Being distanced from ecclesiastical institutions also means women’s ministry inadvertently becomes shaped by market forces. Nationally known female spiritual leaders are by-and-large entrepreneurs and most often, out of necessity. Because women struggle to find space in the established Church, they end up creating their own institutions, whether as collectives or around themselves. The latter is both fed by and feeds evangelical celebrity culture.
I recommend the article by Hannah Anderson linked just above. It's extremely well-written and laser focused on the issue of para-church female-led ministries being influenced by merchandising and that the reason they are so influenced is that they are unhitched from a church.

Here are some quotes from both the articles and elsewhere on the topic:
National women leaders should be a reference point, but not a replacement for female leadership at the local church level. ~ Jen Wilkin
The scenario is usually about a group of well-intentioned women studying a popular book that is marketed for women’s ministry groups, and it is full of bad doctrine. But the author is extremely likable, she has done many good deeds in the name of the Lord, and frankly, the women in the group are now invested. They are offended that someone is questioning what they think has been an edifying study. ~ Aimee Byrd
I've always said that if Jesus came back the first place he'd go today would be the Christian Bookseller's Association..." RC Sproul, sermon "The Cleansing of the Temple"
For years, you’ve sold books by prosperity preachers and false prophets such as Benny Hinn, Joel Osteen, Joyce Meyer, TD Jakes, John Hagee, and Jesse Duplantis. I’ve seen their books in your store.They were there today. For years, men and women have come into your store looking for spiritual bread and you’ve sold them the leaven of very men who devour houses. Prosperity preachers sell a false gospel and false hope to people who don’t have a whole lot. You help them. ~ Seth Dunn, in An Open Letter to a local Christian bookseller in his town.

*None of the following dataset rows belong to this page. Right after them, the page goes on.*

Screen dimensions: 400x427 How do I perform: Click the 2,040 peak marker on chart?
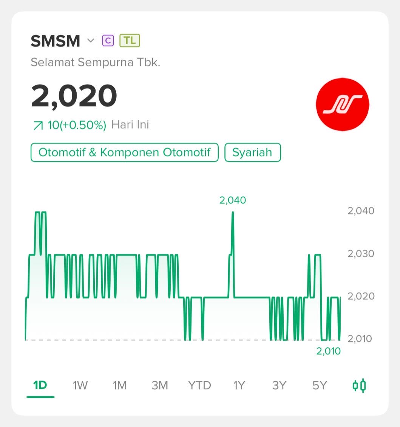point(232,200)
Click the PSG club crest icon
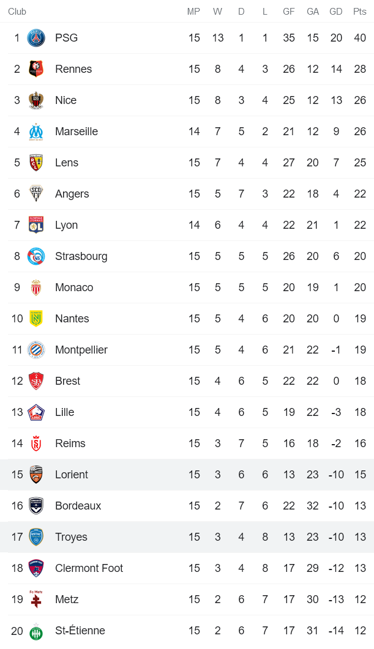374x649 pixels. click(36, 38)
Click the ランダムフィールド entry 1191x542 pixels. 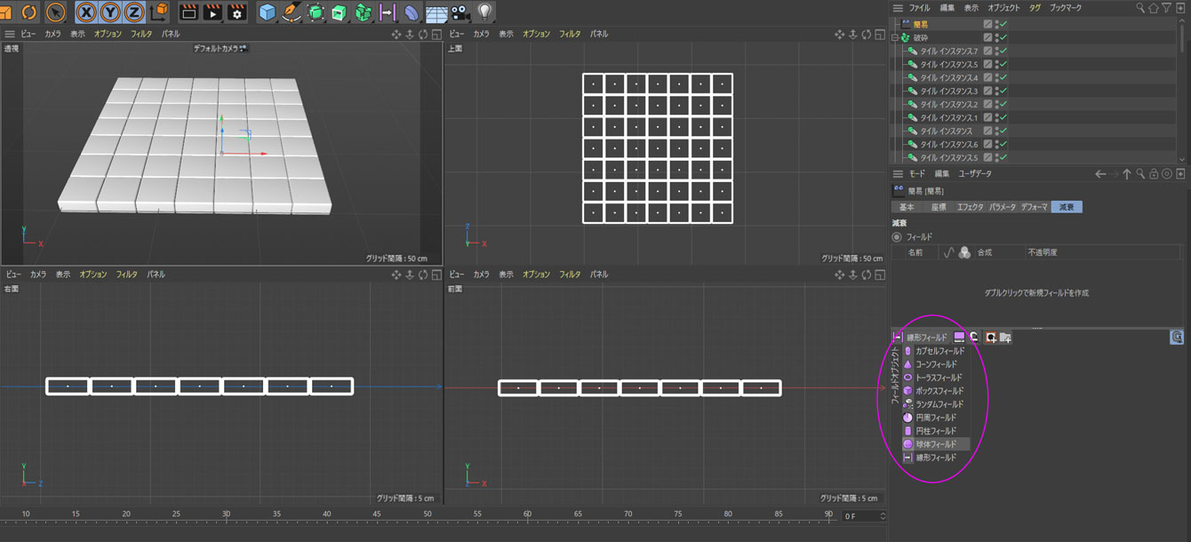939,404
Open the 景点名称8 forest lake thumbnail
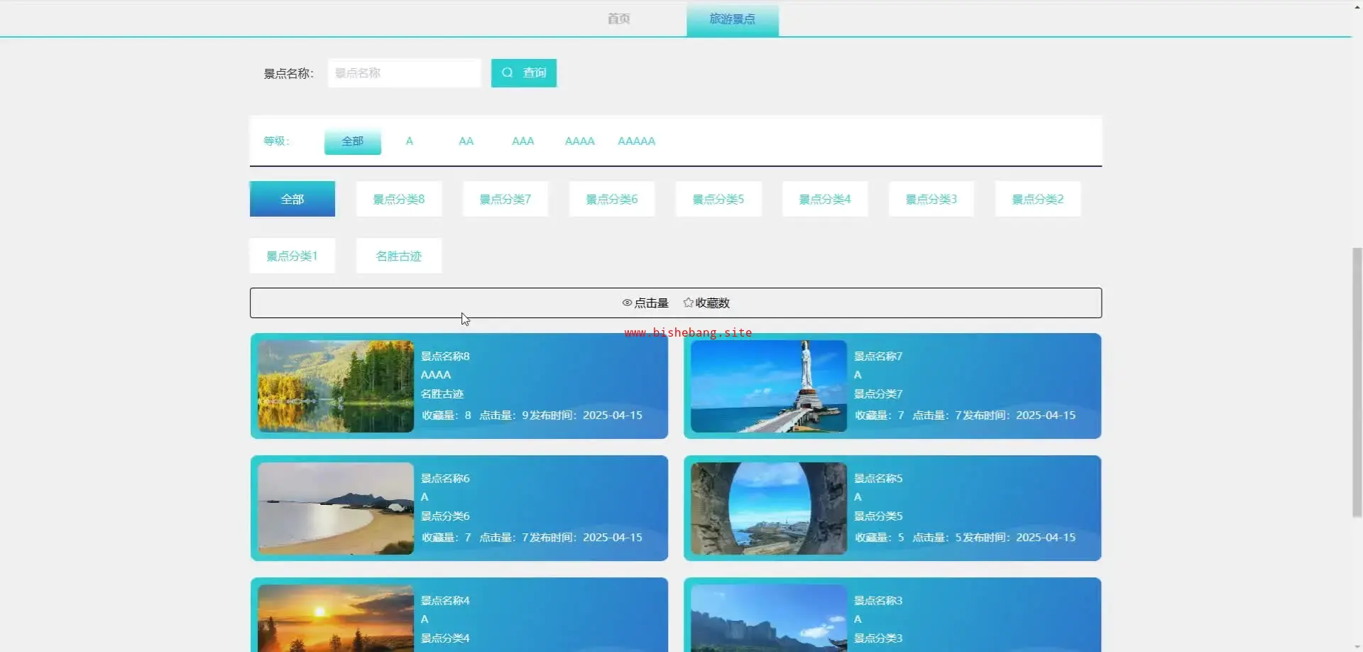Viewport: 1363px width, 652px height. 335,386
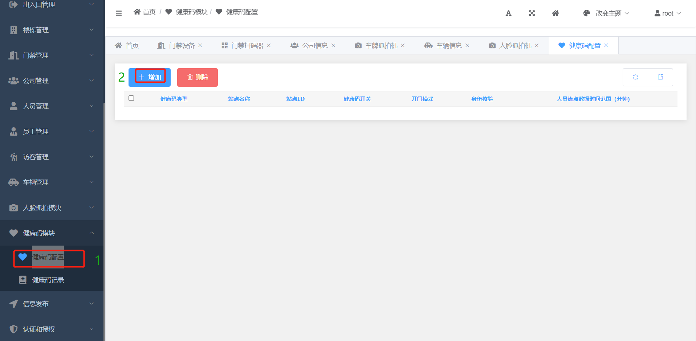Screen dimensions: 696x341
Task: Click the home icon in top-right toolbar
Action: click(x=555, y=13)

  1. Interesting,thank you for this Elizabeth. I have never really noticed that it was this way with these many 'bible teachers'out there. They are more like lovers of themselves in the ever growing 'christian' celebrating wheel than teachers of the real gospel of Christ.

  2. These women are now role models for other women to do the same. God's instrument to reach the world is though the local church and it's plan A -- there's no plan B. These Christian megastar women are personalities with their books, CD's, DVD's, conventions and their messages are seeker friendly and self helpish. The bible is not a self help book, it's message is clear -- we cannot save ourselves -- we need to forsake all to live in Christ and obey Him because He has given His all for us.